Lesetext:
---*---

In Méchains Briefen zeigte sich, wie bitterlich er litt. In der Folgezeit verzweifelte er an den Umständen, an sich und an der Welt. Und dann wurde Delambre auch noch als alleiniger Autor mit der Veröffentlichung der Ergebnisse beauftragt. Die Freundschaft der beiden zerbrach.
Auf Basis von Delambres Publikation wurde schließlich 1799 der erste offizielle Urmeter in Paris hergestellt und zum dauerhaft gültigen Standard erklärt. Für Méchain war die Sache damit jedoch noch nicht erledigt. 1803, vier Jahre nach seiner Rückkehr nach Paris, machte sich der mittlerweile 58-Jährige noch einmal auf zu einer Expedition. Vordergründig ging es um die Verlängerung des Meridianbogens bis zu den Balearen. Insgeheim hoffte er aber wohl, dank der neuen Ergebnisse auf die widersprüchlichen Daten aus Barcelona verzichten zu können. Doch Pierre Méchain wurde ein weiteres Mal Opfer allerlei politischer und bürokratischer Umstände. Vor allem aber seiner eigenen Besessenheit und zerstörerischer Selbstzweifel. Schließlich erkrankte er an Gelbfieber und starb am 20. September 1804. Das Wissen um seinen Fehler nahm er mit ins Grab.

---*---

Beigefügtes Material:
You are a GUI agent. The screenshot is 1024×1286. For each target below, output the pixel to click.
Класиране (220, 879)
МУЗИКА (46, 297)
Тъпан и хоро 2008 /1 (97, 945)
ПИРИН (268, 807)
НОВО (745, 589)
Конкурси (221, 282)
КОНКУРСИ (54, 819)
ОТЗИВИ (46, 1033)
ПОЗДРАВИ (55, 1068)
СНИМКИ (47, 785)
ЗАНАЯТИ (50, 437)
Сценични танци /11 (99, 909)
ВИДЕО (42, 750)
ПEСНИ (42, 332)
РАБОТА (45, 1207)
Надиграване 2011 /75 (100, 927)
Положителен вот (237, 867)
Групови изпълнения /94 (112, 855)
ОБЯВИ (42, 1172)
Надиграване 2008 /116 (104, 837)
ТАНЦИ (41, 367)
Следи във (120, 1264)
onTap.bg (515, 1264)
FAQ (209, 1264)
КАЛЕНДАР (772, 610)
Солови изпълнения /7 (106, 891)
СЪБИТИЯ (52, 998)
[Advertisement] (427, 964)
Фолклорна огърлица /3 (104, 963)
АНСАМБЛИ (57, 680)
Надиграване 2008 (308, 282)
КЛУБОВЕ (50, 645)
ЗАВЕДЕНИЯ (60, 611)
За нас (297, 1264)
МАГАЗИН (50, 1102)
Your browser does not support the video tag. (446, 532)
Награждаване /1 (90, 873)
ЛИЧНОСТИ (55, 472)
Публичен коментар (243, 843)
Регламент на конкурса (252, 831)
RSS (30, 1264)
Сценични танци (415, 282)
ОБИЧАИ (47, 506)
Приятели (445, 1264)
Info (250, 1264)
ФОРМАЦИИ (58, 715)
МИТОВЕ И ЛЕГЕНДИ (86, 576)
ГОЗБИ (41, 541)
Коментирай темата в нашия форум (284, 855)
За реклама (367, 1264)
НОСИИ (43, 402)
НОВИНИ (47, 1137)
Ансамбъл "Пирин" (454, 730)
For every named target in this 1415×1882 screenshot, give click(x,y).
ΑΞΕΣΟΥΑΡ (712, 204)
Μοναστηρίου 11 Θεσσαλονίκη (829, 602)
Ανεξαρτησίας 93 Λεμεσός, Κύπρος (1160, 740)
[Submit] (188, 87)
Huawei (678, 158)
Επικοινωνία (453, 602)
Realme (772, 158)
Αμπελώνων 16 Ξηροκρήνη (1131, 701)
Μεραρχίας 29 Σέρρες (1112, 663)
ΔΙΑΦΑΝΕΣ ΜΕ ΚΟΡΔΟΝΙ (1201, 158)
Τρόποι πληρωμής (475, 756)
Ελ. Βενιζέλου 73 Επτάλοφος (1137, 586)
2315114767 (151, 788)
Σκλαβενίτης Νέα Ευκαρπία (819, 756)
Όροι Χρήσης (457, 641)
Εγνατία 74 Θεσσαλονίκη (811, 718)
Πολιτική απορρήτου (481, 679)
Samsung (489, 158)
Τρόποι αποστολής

---*---

Aufgabe: Nenne alle Jahreszahlen, die im Lesetext vorkommen. Die Zeilen braucht man hierfür nicht.

Antwort: 1799, 1803, 1804